▸ Prompt:
Edit the entries below so that every "Click" becomes "Select", with nothing else changed. Leave the pictures out of your answer.

Text and element pointing entries:
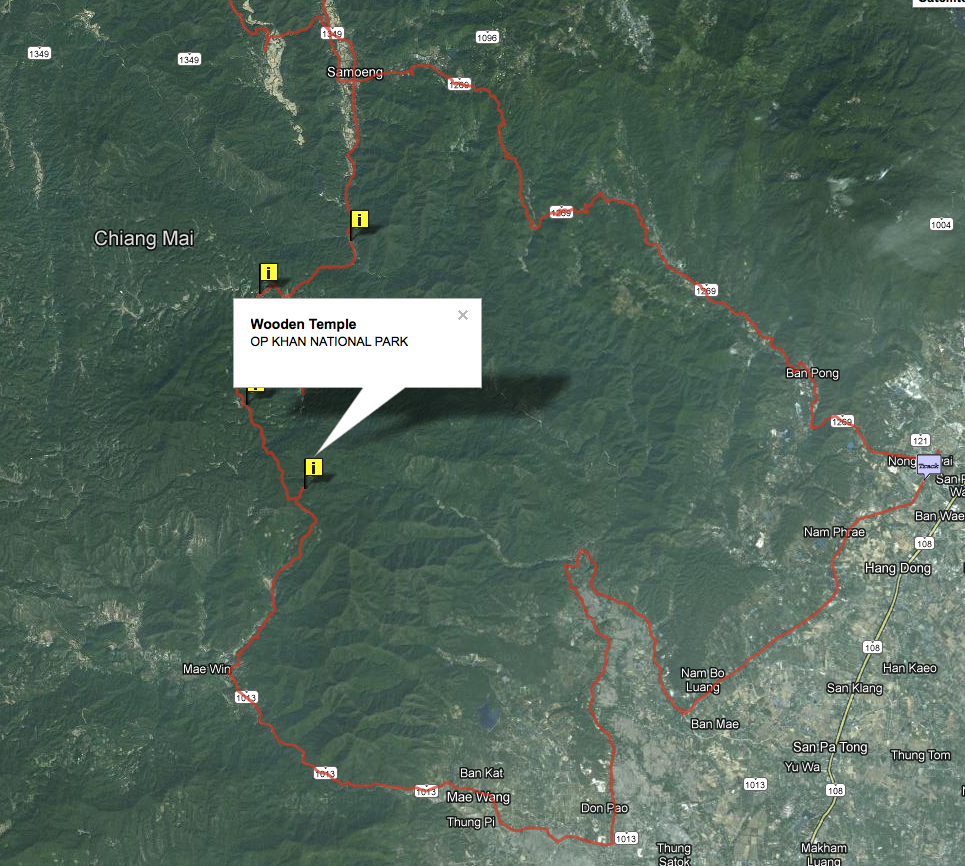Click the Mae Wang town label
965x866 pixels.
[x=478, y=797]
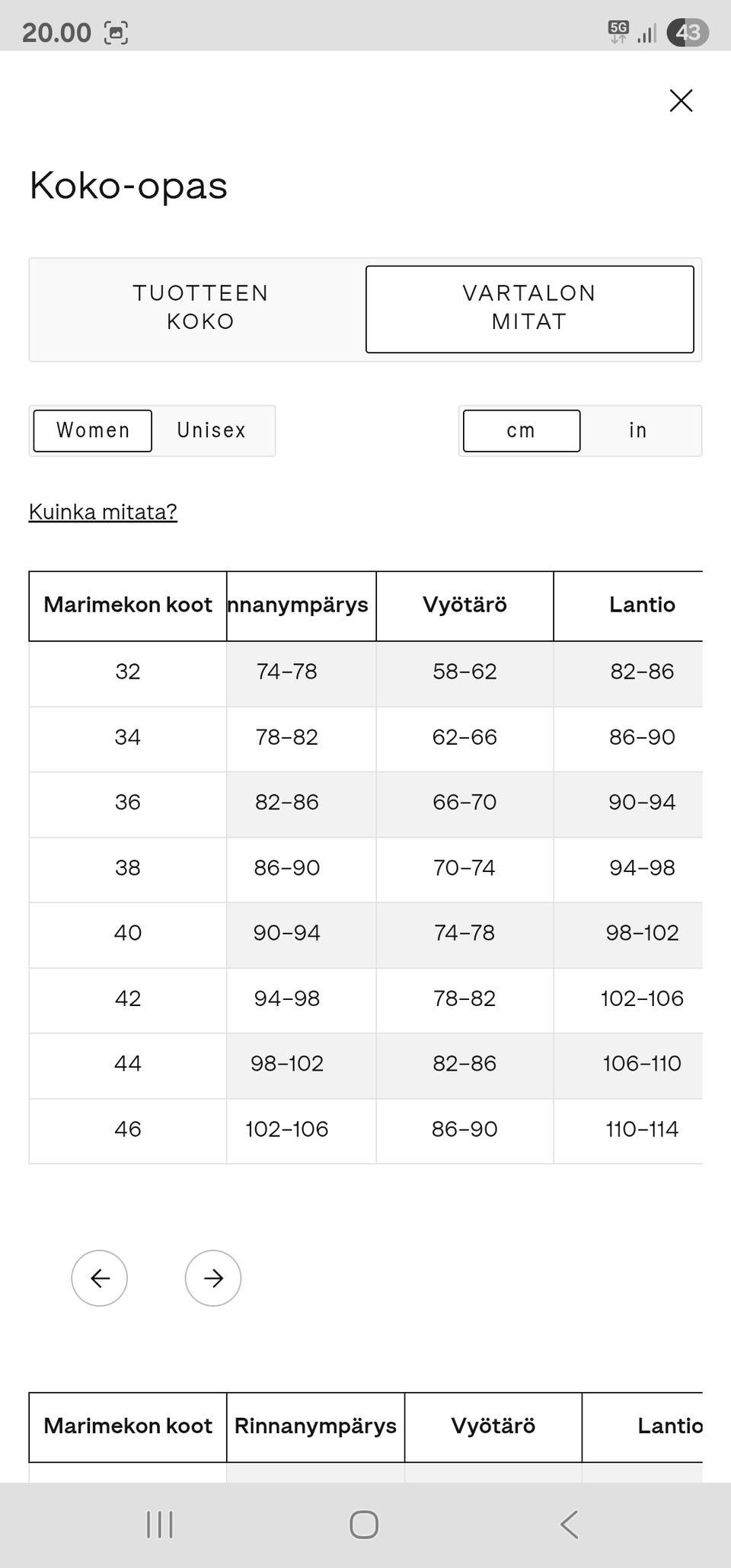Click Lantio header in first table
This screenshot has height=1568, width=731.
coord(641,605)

▸ Task output:
Select the Mae Wang town label
965x866 pixels.
[x=478, y=797]
Select Lantio header in first table
This screenshot has height=1568, width=731.
coord(641,605)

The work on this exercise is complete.